**Fragmento del documento:**
⟨

La devastación generada por el huracán Otis en el emblemático puerto de Acapulco ha atraído, por elementales y obvias razones, la atención nacional e internacional, concentrándose, particularmente, en los efectos físicos, en la infraestructura que daba vida a la actividad turística y, consecuentemente, a la actividad social de esa ciudad.
Los medios de comunicación han dado cuenta con abundancia de la crisis que se vive, de la precariedad y el desamparo en que se encuentra la población, tanto local como flotante, que quedó atrapada por el impacto en las vías de comunicación y en todo tipo de servicios que, como es natural en estos casos, rompen con la dinámica social cotidiana previa al embate del meteoro.
Pero el devastador evento, atípico según expertos, deja una secuela larga de experiencias y cuestionamientos sobre las medidas preventivas y de reacción que debieron, obligadamente, ser adoptadas, tomando en cuenta la naturaleza y ubicación geográfica de uno de los destinos turísticos más importantes del país.

⟩

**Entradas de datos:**
⟨

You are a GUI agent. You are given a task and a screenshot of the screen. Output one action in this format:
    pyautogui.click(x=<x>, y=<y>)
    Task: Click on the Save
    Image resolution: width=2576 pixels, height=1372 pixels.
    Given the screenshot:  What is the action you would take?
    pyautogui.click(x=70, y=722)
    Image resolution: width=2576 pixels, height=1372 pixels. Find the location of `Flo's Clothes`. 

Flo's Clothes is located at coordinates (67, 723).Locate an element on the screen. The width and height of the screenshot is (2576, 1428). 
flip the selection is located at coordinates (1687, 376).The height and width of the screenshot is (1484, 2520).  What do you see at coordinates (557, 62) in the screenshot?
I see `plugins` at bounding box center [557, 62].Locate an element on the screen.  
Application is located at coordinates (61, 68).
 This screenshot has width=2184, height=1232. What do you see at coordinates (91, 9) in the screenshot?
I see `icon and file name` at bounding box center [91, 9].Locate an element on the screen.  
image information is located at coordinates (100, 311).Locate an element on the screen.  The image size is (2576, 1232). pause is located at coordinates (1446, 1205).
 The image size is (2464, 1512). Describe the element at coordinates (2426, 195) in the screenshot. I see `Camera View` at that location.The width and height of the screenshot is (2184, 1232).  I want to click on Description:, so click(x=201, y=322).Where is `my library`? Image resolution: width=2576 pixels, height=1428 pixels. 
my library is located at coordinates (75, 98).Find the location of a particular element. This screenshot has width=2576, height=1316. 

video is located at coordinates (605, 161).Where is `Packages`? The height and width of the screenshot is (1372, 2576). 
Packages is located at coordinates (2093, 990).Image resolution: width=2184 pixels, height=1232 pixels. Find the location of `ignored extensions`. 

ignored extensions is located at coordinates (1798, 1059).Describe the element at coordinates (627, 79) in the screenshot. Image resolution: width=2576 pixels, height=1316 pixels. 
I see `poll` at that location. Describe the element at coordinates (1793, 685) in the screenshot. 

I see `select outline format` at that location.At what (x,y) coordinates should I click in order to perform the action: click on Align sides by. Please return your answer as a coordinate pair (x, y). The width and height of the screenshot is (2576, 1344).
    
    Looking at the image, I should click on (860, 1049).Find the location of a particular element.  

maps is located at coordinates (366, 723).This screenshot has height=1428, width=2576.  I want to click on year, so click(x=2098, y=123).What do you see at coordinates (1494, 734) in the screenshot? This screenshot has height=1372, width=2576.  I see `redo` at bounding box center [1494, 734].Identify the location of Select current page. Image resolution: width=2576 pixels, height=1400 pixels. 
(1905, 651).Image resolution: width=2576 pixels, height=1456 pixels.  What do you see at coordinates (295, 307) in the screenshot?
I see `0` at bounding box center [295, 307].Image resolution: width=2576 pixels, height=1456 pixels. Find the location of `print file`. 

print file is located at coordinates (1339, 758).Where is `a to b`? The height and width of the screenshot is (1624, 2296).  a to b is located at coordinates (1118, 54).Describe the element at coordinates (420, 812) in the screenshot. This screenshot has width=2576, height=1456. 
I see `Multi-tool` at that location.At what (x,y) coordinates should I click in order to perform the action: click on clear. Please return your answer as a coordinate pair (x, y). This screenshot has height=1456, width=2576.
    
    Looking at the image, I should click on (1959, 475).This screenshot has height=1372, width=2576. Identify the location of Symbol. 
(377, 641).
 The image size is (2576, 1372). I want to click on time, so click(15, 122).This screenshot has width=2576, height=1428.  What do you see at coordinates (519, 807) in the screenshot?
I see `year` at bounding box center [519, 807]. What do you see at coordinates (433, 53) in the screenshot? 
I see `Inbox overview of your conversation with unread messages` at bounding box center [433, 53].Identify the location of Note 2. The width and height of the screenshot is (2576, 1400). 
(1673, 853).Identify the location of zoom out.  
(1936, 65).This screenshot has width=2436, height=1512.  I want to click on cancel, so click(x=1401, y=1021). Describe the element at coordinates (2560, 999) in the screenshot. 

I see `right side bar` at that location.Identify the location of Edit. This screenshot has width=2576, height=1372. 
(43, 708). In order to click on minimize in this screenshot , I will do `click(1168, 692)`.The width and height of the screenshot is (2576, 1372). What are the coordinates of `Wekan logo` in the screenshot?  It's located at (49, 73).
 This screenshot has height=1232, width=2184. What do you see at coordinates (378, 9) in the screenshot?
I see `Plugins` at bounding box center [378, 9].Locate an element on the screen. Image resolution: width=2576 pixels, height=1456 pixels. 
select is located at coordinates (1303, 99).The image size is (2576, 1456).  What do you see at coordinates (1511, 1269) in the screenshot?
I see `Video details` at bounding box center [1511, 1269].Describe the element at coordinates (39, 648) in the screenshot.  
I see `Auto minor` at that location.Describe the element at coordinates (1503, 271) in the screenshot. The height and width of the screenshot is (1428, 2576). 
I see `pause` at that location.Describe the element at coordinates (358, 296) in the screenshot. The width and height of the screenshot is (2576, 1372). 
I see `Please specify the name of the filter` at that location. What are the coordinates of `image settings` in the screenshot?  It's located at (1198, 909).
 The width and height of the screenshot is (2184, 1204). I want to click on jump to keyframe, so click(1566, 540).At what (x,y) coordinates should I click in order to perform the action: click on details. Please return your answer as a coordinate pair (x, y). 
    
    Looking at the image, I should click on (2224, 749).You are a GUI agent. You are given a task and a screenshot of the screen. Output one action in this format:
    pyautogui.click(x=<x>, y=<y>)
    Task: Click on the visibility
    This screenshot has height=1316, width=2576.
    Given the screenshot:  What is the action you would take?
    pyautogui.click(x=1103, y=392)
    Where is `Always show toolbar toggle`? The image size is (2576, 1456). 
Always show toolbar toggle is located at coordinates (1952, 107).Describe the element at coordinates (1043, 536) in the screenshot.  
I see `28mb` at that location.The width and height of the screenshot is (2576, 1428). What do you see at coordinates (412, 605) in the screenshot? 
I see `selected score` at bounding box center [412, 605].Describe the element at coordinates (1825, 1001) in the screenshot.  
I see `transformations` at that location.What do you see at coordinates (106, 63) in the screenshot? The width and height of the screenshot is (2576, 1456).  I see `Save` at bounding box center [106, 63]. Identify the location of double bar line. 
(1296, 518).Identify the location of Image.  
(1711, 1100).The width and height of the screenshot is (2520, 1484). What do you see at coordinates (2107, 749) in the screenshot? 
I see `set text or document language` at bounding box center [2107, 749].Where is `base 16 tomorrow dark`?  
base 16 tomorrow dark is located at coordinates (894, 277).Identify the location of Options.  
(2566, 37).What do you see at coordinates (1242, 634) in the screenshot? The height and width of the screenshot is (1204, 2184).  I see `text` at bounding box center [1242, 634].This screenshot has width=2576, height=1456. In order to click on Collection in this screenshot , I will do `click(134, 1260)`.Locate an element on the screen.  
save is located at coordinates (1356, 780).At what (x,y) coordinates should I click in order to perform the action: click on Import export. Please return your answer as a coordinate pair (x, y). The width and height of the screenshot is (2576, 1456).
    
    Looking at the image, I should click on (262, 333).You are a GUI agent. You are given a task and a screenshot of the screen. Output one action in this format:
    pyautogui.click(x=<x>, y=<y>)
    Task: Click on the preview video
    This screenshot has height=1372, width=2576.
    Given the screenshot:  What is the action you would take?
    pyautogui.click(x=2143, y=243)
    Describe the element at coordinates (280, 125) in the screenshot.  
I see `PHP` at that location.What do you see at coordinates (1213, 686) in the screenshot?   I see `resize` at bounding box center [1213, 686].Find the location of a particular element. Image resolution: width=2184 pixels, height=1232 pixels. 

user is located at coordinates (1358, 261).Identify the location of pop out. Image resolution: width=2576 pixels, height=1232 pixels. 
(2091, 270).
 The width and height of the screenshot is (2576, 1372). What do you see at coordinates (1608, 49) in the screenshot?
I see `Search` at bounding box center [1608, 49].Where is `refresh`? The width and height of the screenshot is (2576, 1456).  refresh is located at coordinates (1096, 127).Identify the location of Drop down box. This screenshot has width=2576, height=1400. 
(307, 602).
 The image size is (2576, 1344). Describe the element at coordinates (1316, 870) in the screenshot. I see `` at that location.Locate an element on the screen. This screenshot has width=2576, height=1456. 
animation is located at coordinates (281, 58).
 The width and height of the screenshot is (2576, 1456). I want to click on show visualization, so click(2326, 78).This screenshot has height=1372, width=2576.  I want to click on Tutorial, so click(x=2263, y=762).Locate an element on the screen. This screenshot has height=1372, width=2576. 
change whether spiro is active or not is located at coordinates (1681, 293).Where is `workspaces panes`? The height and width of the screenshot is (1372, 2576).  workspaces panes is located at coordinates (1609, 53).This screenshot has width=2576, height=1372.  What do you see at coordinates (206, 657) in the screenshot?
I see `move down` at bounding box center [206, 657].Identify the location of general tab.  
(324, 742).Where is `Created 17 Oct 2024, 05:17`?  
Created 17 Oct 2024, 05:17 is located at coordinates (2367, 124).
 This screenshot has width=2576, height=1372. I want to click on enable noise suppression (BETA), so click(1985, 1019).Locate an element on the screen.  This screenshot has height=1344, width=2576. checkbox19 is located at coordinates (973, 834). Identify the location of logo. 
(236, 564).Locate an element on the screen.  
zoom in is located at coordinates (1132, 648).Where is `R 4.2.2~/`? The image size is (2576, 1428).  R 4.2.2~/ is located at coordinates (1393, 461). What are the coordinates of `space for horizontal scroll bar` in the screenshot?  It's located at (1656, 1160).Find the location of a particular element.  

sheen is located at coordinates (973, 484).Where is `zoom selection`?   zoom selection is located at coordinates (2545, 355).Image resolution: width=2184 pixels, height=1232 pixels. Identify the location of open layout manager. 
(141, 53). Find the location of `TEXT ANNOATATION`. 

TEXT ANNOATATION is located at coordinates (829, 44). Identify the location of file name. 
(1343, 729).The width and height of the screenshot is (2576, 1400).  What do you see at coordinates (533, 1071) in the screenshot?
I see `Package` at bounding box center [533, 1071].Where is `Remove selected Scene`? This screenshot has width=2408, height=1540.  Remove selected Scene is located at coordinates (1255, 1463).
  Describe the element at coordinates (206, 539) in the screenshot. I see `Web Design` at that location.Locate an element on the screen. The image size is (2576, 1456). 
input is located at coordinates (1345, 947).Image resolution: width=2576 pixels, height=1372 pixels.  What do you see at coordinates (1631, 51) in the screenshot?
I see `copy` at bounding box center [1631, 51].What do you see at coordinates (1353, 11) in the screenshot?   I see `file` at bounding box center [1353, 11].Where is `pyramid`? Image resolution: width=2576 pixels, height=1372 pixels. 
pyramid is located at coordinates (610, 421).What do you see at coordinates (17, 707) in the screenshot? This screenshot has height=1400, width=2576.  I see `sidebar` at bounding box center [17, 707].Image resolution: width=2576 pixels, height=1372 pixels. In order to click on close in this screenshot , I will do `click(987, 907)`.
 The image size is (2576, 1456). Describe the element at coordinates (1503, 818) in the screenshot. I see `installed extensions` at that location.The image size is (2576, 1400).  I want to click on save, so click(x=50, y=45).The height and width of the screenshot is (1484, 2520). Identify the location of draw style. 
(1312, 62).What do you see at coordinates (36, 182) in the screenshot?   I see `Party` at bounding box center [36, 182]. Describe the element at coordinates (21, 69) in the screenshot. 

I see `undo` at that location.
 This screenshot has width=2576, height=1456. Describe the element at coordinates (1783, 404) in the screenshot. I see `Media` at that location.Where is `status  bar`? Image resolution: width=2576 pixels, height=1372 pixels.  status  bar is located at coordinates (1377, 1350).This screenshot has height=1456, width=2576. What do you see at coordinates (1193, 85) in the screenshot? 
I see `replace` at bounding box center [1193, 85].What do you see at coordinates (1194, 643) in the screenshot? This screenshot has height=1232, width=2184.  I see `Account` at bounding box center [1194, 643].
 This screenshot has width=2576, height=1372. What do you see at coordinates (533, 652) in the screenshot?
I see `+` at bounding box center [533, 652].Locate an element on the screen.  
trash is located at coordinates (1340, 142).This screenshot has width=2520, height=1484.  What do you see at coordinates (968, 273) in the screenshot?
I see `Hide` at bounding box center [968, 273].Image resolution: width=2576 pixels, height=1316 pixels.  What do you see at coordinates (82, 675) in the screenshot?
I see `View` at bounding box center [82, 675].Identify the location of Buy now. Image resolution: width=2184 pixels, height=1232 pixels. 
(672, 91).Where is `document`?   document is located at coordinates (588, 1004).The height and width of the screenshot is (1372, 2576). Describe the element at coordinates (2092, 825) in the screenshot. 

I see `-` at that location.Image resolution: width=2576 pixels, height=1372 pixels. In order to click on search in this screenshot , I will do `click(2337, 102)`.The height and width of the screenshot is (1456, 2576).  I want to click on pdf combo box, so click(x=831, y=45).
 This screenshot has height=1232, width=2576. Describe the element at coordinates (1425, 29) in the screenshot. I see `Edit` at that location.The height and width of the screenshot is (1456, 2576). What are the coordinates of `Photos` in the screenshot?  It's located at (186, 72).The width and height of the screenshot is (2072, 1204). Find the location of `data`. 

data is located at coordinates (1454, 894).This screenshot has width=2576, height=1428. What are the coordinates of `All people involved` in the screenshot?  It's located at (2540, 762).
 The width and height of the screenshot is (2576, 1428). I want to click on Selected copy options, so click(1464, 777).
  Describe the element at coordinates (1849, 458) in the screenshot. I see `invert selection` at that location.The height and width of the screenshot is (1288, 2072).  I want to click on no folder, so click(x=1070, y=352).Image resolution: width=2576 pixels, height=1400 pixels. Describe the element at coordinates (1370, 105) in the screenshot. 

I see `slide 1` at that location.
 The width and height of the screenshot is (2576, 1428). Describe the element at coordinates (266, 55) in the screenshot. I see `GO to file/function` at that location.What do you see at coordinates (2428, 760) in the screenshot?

⟩

**Problemas y tareas:**
1 – Según el texto sobre el huracán Otis en Acapulco, ¿cómo califican los expertos el evento devastador?
2 – Prosiga el texto sobre el huracán Otis en Acapulco a partir del punto en que termina.

**Respuestas por tarea:**
1 – Lo califican como atípico.

2 –
Las imágenes que han sido ampliamente difundidas sugieren una zona de guerra, una destrucción total de inmuebles, particularmente de hoteles arrasados en sus paredes y habitaciones, lo que lleva a cuestionar la calidad de los materiales empleados en su construcción y, en consecuencia, la responsabilidad de las autoridades respectivas que habrían concedido los permisos y debieron realizar las inspecciones indispensables para su funcionamiento en condiciones seguras.
Resulta evidente, dado el desorden que se vive: rapiña, desabasto, inseguridad, etcétera. También holgadamente difundido, que las capacidades de atención y control de los tres órdenes de gobierno presentan serias vulnerabilidades y carencias no solo materiales sino organizacionales, de coordinación y de operación que limitan de manera determinante la reacción inmediata en las labores de auxilio.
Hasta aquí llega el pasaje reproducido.